El patrón se había asomado nuevamente al escuchar el chirrido de la puerta.
—Jefe —llamó Pepe— tráigale un cubierto al amigo.
—No tenemos mucho tiempo —repitió Namur.
—Tío... —Ramón estaba escrutando a Pxer.— ¿Qué crema usa para la cara?
—¿Con qué se da?
—¿Es algún bronceador? ¿Algún vasodilatador? El Colorado esgrimió un cuchillo hacia Ramón.
—El "Barrocutina" —explicó— ...hay lugares donde no llega. No se reparte. Pxer consumía los restos de la achura y era extraño ver desaparecer la tripa en el cuerpo fosforescente.
—¿Es de tomar mucho sol su amigo? —se dirigió Pepe a Namur. Este no llegó a contestar. Afuera hubo otro destello enceguecedor que se apagó tan sorpresivamente como se había iniciado. Namur tuvo un gesto de inquietud.
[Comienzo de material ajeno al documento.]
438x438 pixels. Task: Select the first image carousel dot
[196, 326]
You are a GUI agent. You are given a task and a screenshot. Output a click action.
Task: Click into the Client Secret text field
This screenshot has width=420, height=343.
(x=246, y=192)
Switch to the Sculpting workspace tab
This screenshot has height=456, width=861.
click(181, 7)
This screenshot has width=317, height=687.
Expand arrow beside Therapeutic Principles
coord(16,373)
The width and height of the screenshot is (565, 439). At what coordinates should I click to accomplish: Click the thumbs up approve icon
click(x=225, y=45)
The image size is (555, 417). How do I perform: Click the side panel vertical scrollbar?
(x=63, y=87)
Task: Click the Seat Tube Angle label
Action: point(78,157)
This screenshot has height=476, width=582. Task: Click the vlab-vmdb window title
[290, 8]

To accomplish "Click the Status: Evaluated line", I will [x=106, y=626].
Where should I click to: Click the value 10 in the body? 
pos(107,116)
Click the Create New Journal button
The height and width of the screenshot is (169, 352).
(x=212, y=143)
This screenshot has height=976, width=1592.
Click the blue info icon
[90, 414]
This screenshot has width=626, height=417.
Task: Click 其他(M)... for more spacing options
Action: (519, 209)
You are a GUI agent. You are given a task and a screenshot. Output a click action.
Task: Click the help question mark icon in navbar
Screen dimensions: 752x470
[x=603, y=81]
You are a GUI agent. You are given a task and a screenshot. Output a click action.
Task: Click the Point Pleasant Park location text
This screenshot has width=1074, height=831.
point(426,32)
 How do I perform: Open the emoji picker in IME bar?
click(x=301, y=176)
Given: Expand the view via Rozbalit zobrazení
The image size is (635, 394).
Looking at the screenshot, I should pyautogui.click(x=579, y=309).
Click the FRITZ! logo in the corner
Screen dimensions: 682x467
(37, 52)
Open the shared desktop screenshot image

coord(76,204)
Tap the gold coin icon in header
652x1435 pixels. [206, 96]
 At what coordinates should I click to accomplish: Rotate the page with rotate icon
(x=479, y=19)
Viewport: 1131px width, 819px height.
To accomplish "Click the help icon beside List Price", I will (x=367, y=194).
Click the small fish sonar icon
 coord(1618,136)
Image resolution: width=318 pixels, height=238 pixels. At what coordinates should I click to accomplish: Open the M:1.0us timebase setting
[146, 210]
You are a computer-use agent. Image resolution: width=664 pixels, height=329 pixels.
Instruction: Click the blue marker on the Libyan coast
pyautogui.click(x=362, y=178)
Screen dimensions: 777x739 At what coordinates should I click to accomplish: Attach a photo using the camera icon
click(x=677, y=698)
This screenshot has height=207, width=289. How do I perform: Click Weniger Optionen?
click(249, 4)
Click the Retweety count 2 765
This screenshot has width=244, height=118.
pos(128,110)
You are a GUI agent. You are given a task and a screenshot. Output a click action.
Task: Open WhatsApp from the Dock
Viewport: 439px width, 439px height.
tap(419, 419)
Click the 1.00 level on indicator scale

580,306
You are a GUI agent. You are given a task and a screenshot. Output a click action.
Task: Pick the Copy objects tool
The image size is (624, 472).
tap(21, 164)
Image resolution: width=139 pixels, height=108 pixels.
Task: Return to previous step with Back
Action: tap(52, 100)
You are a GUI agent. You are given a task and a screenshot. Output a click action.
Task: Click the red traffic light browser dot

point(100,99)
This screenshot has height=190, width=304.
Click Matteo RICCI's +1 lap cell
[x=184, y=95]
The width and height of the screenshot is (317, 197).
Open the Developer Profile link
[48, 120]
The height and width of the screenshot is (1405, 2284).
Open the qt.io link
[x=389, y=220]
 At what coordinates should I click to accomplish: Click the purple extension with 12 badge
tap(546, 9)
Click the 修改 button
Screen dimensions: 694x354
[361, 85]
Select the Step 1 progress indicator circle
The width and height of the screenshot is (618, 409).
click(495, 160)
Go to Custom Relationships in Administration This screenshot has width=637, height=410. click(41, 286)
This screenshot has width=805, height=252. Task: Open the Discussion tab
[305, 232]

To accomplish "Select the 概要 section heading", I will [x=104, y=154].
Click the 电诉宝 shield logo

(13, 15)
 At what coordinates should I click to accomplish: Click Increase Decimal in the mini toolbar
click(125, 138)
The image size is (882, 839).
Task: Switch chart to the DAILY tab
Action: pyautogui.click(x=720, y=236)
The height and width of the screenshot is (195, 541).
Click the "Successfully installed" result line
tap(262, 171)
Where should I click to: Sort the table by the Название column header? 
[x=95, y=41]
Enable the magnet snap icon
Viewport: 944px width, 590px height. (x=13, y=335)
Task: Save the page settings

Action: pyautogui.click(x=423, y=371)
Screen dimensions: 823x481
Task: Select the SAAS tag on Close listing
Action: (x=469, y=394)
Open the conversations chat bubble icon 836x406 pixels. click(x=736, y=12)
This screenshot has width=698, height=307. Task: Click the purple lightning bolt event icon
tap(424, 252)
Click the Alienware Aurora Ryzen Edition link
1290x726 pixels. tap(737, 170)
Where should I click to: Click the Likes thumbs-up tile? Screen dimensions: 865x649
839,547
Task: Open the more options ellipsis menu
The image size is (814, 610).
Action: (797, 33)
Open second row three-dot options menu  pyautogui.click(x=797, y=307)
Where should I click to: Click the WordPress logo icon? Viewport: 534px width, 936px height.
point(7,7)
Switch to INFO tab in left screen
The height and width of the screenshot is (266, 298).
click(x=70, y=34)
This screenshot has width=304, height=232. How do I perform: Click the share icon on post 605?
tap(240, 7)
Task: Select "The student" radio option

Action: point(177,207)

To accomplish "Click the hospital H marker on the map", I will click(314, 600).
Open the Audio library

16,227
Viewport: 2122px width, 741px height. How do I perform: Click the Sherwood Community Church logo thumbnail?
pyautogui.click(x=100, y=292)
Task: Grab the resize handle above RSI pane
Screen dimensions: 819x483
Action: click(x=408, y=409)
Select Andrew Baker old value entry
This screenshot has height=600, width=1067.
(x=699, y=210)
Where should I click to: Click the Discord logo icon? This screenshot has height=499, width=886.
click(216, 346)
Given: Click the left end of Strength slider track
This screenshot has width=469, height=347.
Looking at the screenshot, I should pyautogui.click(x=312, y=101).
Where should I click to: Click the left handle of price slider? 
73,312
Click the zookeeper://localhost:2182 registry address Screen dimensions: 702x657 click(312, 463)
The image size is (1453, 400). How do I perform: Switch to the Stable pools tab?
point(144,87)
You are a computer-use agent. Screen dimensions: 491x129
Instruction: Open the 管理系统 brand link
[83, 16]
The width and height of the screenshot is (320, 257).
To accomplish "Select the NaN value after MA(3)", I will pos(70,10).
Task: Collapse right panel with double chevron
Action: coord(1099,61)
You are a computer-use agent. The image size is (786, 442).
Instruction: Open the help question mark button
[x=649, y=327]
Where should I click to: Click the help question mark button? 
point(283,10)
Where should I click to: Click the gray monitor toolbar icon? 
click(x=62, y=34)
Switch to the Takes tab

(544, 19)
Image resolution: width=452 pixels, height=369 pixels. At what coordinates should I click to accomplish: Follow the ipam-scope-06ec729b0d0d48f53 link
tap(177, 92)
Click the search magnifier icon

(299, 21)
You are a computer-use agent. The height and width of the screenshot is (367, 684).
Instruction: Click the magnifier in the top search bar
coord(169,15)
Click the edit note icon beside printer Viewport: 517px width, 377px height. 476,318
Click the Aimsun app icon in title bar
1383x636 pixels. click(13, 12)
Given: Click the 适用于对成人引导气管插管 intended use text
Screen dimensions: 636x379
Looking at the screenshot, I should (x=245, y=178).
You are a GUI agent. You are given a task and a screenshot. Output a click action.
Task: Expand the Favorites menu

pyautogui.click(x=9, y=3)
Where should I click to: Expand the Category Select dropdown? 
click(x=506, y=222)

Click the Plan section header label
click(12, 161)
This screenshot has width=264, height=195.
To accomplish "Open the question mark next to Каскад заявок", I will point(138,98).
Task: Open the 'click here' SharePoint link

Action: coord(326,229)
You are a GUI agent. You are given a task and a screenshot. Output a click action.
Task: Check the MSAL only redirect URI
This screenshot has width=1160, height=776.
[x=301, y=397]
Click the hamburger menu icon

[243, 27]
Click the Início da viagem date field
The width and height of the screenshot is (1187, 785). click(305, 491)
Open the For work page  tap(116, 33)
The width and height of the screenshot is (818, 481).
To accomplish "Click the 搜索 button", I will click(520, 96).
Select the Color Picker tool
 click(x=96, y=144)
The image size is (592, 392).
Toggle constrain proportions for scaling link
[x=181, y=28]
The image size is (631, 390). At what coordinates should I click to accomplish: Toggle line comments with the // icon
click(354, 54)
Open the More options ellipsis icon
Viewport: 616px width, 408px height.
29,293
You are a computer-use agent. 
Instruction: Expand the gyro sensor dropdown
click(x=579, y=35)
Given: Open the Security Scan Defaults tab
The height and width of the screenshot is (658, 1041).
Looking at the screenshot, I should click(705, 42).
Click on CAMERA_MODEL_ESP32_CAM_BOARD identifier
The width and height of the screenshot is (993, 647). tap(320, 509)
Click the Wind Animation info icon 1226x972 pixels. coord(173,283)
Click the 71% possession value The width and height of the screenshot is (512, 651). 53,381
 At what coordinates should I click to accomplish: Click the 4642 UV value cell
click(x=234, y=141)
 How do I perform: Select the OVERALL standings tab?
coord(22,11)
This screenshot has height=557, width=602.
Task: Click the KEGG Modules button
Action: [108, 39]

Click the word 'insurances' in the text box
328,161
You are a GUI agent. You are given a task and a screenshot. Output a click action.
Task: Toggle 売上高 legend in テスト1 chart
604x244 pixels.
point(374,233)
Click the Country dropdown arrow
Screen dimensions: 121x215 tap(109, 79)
Pxer no lo advirtió, estaba requiriendo con gesto confuso pero entendible que le escanciaran un culito del blanco que aún quedaba.
—Lo que no hay es hielo... —se disculpaba en ese momento Ramón, revolviendo con las pinzas inútiles el baldecito. Fue cuando se abrió la puerta y penetraron tres figuras oscuras, altas y poco tranquilizadoras.
Apenas localizaron a Namur y Pxer les apuntaron con unas armas brillantes como piedras preciosas. Hubo un par de destellos sin sonido, los cuerpos de los eventuales amigos de Pepe, el Colorado, Ramón y el Negro, se vieron orlados por un aura tornasolada y luego, se consumieron en el aire como papeles chamuscados. De Namur quedó, sobre la silla que había ocupado, una ceniza tibia y amontonada. De Pxer, una viruta retorcida y de color malva, también sobre la silla. Los tres ejecutores echaron una mirada rápida al lugar, saludaron con un vaivén de lo que se suponía eran sus cabezas, cerraron la puerta y se marcharon. Pronto se volvió a ver la luz intensa y se escuchó un zumbido que se alejó hasta perderse.
El Colorado, con el tenedor, pescaba en la ensaladera los últimos vestigios de cebolla.
—Los versos que inventan para sacarte guita —dijo el Negro.
—El petiso ni abrió la boca.
—Le daba a la molleja como desesperado.
—Andá a saber... —dijo el Negro.

Pagaron, no era mucho, y volvieron al auto. Habrán llegado a Rosario a eso de las dos de la mañana, no más, y ya casi se les había pasado la mufa de la derrota.



Fontanarrosa, Roberto (1988). "Nada del otro mundo y otros cuentos".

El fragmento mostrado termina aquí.